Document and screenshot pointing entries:
* start *
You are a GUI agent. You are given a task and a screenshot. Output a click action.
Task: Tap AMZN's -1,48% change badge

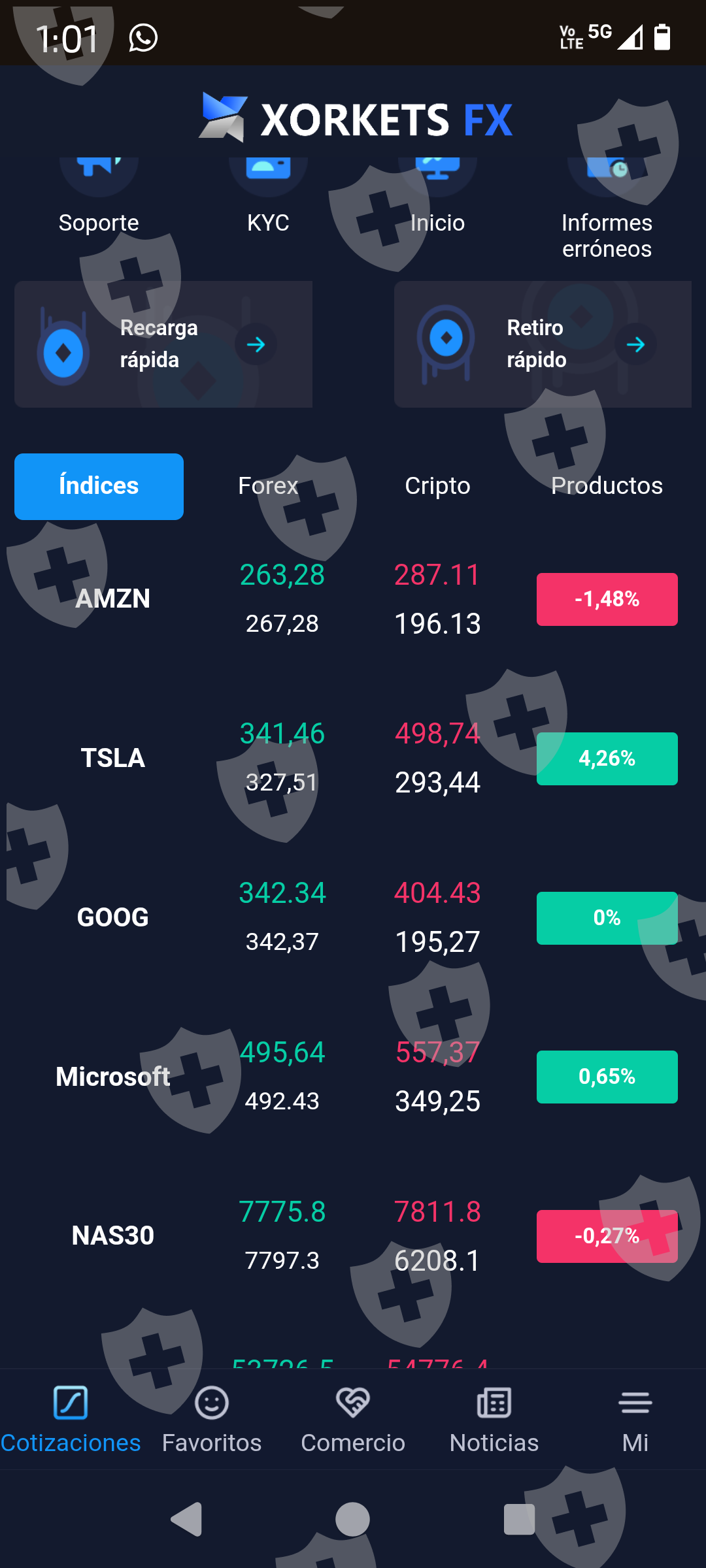(x=607, y=599)
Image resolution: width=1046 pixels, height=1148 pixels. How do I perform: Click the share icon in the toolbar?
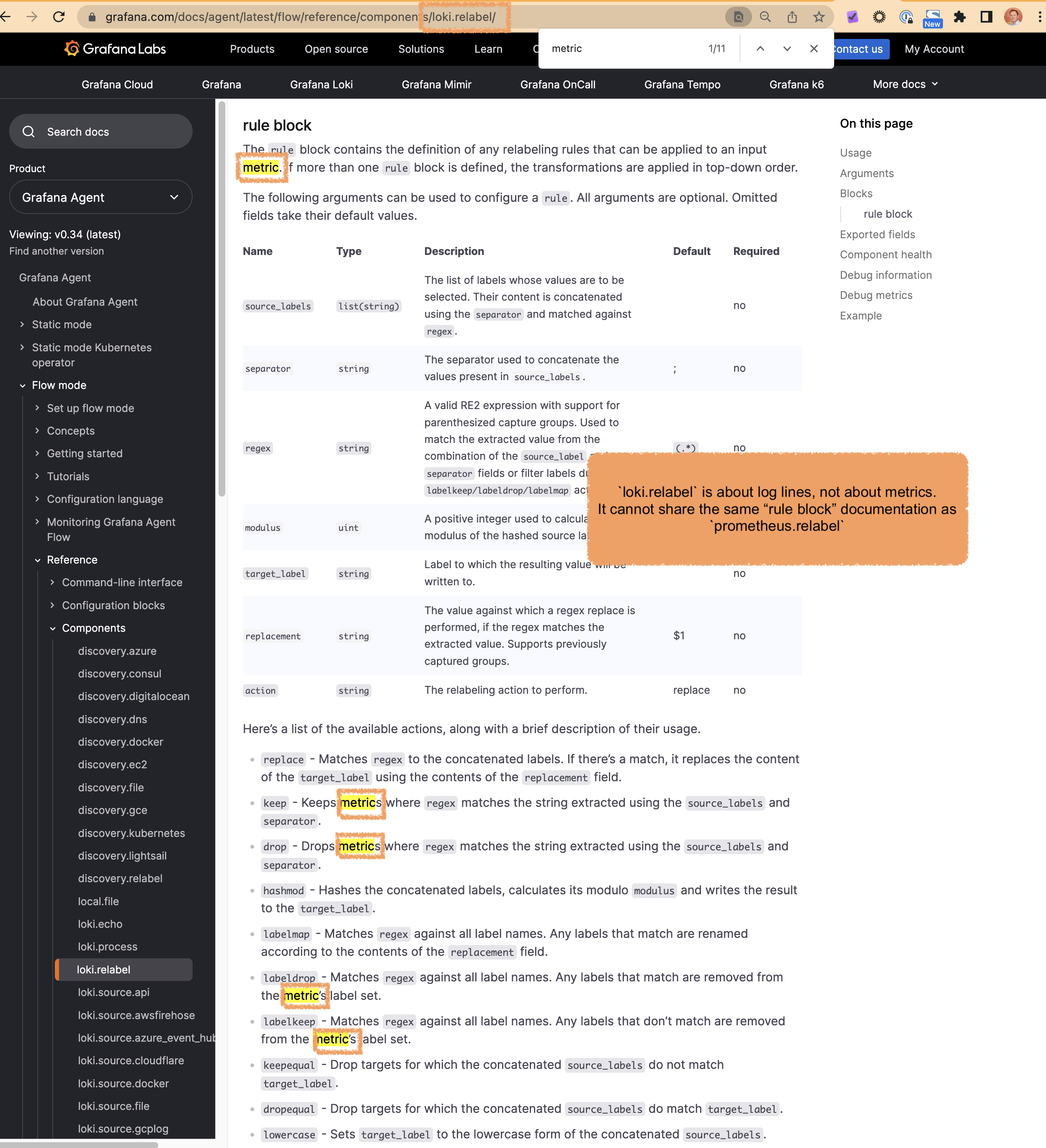[792, 17]

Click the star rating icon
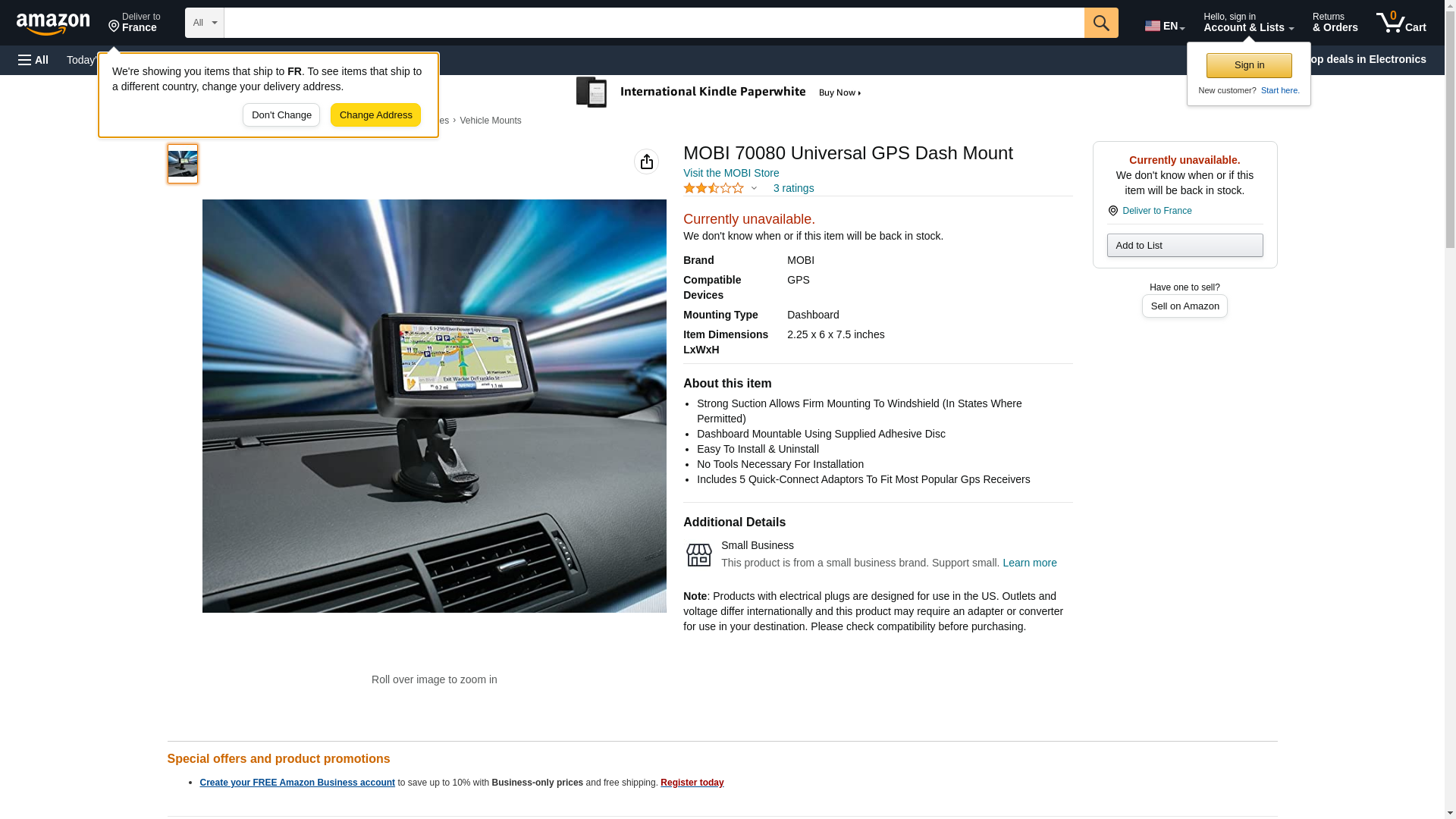point(714,188)
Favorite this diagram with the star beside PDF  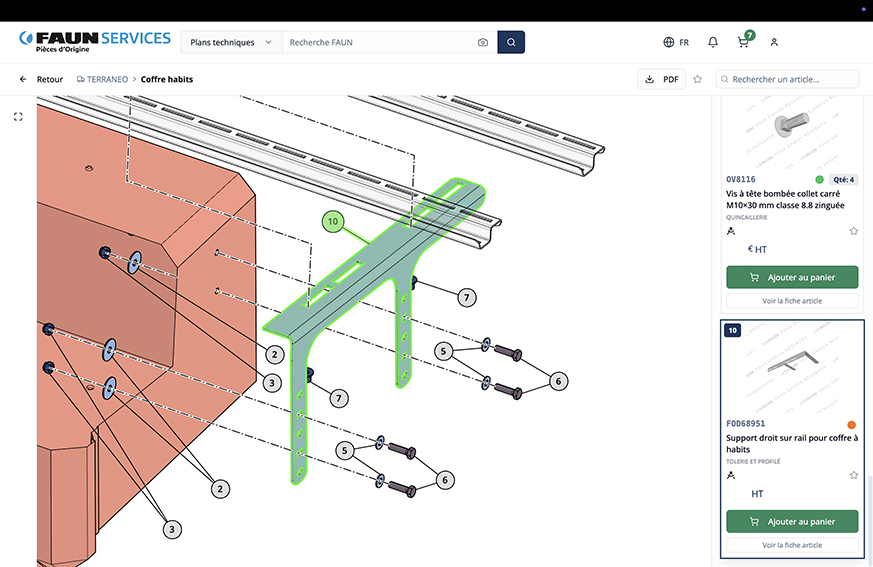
* end *
Please pull out every line of the records that contains the string "icon", treating uppercase and lowercase as different. Copy each matching line in full.

Image resolution: width=1046 pixels, height=1148 pixels. How do I perform: Click the share icon in the toolbar?
Click the star rating icon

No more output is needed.